## Given data

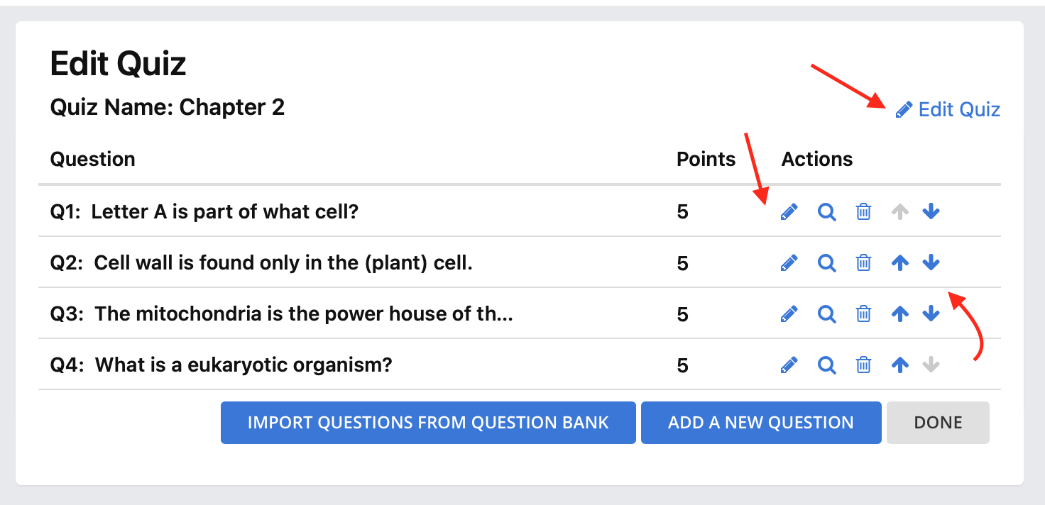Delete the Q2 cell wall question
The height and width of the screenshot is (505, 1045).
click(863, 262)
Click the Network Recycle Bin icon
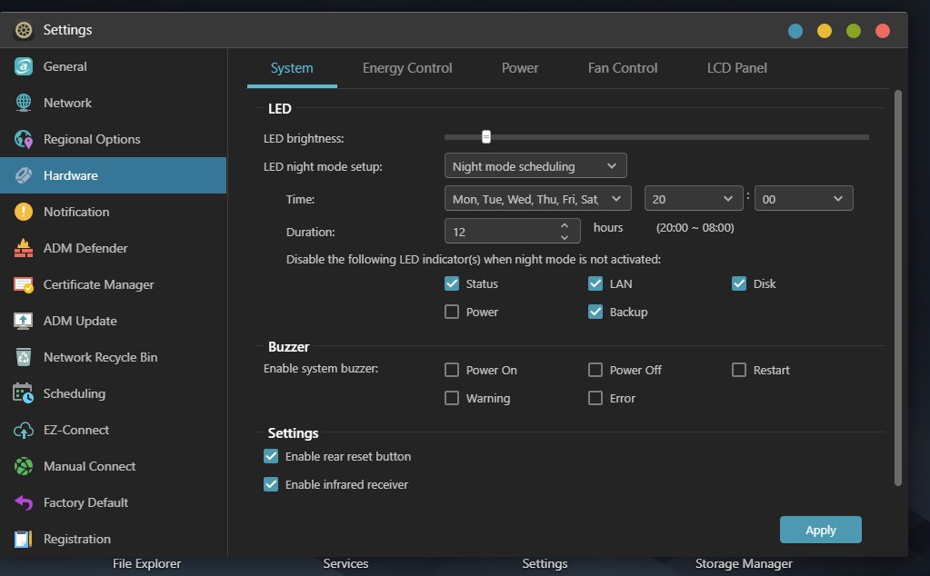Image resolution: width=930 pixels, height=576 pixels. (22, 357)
* * *
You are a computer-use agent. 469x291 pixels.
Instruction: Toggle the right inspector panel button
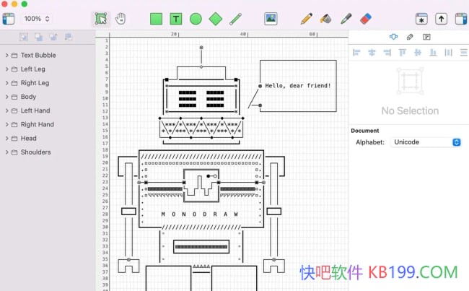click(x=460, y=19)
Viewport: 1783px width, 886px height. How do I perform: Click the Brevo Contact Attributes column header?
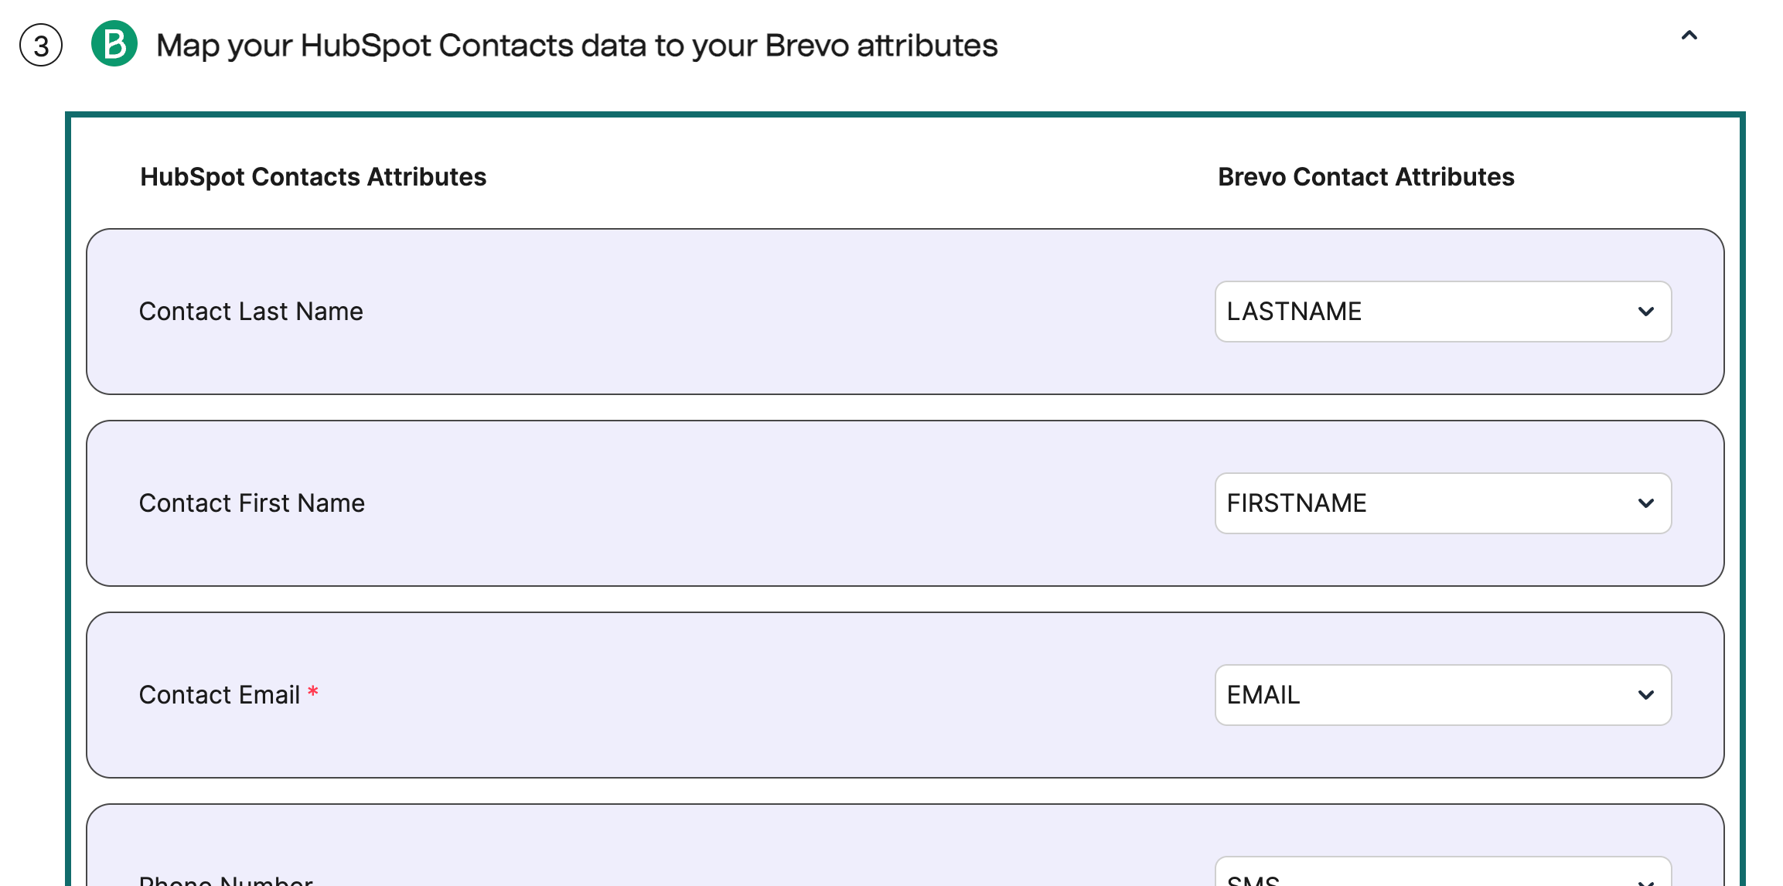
* * *
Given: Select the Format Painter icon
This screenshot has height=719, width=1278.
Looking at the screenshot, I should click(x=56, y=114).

## Work item
Look above for the line containing "Instruction: Toggle the" and the line containing "Viewport: 1783px width, 886px", then reproduce both and everything between them exactly, pictures omitted.

## Exercise output
Instruction: Toggle the right inspector panel button
click(x=460, y=19)
Viewport: 1783px width, 886px height. How do I perform: Click the Brevo Contact Attributes column header?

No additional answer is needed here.